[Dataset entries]
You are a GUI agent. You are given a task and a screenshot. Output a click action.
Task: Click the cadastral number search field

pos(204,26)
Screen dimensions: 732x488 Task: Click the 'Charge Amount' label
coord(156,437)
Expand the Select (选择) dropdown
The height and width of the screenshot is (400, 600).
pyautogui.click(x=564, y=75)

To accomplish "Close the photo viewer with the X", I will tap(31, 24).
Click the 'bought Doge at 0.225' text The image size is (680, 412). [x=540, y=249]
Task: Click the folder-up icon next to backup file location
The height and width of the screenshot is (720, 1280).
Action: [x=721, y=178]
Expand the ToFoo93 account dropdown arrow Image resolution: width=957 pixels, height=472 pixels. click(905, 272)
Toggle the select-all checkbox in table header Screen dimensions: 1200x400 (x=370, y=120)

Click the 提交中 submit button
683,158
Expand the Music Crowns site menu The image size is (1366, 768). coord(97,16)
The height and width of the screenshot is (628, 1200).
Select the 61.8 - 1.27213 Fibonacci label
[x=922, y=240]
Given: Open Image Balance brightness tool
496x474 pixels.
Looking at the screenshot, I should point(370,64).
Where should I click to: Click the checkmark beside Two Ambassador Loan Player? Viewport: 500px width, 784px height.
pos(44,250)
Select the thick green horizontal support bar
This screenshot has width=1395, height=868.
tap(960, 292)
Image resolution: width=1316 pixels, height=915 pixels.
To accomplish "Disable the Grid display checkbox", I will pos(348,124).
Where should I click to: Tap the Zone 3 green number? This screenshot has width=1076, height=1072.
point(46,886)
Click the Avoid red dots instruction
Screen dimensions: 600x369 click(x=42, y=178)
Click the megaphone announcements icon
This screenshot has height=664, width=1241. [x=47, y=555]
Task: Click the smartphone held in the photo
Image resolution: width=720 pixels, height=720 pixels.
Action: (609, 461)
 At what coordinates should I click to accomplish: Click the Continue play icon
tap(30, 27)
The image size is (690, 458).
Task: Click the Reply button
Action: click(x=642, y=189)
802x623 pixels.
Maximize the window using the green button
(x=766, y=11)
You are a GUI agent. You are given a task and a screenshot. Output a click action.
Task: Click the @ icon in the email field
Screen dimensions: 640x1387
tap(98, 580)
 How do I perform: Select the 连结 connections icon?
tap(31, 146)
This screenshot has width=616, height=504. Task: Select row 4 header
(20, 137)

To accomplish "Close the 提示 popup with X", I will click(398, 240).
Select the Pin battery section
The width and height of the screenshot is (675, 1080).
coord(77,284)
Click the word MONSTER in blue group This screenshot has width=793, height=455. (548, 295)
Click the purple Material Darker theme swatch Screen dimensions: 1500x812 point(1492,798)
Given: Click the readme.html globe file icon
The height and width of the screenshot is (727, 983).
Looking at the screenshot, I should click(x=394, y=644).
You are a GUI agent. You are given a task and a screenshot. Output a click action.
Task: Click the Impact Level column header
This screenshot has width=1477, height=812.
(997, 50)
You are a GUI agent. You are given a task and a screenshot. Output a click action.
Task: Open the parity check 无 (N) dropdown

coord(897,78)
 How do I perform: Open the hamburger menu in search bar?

**Exercise brief**
Beginning at the line with "Task: Click the folder-up" and stopping after the line with "Expand the ToFoo93", please write out every line of the data above exactly and nothing else.

**Response to this task**
Task: Click the folder-up icon next to backup file location
The height and width of the screenshot is (720, 1280).
Action: [x=721, y=178]
Expand the ToFoo93 account dropdown arrow Image resolution: width=957 pixels, height=472 pixels. click(905, 272)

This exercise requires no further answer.